Lynne Callaghan



This thesis aimed to provide an integrated model of infant feeding, centred on women's experiences. Two studies were employed in order to meet this aim. Firstly, a questionnaire-based longitudinal study within a Social Cognitive framework was carried out in order to understand the internal and external processes involved in the infant feeding experience. Eighty-five first time mothers participated in this study.
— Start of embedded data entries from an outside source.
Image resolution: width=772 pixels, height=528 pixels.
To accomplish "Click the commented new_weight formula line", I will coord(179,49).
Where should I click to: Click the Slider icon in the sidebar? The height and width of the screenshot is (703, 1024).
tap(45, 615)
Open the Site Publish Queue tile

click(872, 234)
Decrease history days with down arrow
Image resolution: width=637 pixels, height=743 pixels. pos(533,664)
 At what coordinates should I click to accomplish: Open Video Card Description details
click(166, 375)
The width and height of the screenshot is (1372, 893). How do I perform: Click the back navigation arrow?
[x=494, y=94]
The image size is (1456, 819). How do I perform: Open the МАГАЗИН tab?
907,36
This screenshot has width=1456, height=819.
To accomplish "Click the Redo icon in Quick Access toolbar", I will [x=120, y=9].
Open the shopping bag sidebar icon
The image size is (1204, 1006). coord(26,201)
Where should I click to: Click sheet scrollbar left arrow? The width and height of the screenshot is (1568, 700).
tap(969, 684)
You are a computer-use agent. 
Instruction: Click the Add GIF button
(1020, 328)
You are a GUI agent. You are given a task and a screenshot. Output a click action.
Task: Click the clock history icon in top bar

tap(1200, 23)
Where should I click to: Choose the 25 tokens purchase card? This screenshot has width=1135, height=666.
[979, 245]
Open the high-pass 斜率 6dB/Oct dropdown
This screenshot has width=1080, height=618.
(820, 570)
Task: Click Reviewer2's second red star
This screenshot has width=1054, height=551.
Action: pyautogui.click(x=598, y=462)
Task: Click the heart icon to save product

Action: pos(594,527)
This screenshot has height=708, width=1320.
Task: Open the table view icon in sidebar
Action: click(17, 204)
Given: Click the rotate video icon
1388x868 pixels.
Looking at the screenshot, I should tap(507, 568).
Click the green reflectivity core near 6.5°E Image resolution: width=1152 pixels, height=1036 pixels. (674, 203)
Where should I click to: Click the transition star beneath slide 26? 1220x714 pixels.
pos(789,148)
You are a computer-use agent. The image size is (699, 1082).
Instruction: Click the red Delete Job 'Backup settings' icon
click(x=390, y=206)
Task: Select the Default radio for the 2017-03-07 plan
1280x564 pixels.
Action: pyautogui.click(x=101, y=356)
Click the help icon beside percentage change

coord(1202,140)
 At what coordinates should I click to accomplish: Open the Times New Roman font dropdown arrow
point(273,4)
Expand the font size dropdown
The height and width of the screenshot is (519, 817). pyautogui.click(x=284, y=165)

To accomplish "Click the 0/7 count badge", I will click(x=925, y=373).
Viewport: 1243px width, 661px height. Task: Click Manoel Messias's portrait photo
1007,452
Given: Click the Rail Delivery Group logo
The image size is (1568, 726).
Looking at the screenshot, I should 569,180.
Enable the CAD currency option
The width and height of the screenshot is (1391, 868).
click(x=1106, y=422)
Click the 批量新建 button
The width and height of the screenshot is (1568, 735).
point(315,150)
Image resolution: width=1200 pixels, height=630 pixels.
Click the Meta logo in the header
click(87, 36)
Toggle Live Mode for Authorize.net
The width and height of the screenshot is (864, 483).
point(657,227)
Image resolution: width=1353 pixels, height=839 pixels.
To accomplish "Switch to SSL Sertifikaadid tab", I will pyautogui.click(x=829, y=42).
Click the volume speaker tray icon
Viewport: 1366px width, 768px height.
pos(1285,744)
Participants were assessed at three stages; once during pregnancy, once at six to eight, and again at four to six moths postpartum. The results of the longitudinal study supported the use of the Social Cognitive framework, and more specifically the applications of both the Theory of Reasoned Action (Ajzen & Fishbein, 1980), and Self-Efficacy Theory (Bandura, 1977). Further, analysis revealed support for the conceptualisation of Social Support in this study, and enhanced understanding of the role of external variables. The second study contained within this thesis was a qualitative interview-based study of the infant feeding experiences of eight participants of the longitudinal study who volunteered to be interviewed. The combination of the results of the quantitative longitudinal study and the qualitative study gave rise to a reconceptualisation of infant feeding encompassing three phases; the decision phase, the initiation phase, and the maintenance phase that were formed and are themselves guided by internal and external processes based on women's individual experiences. It is proposed that this integrated model can be used as a platforn1 for the furthering of women-centred theoretically based infant feeding research, and furthermore, the development of women-centred, evidence-based practice.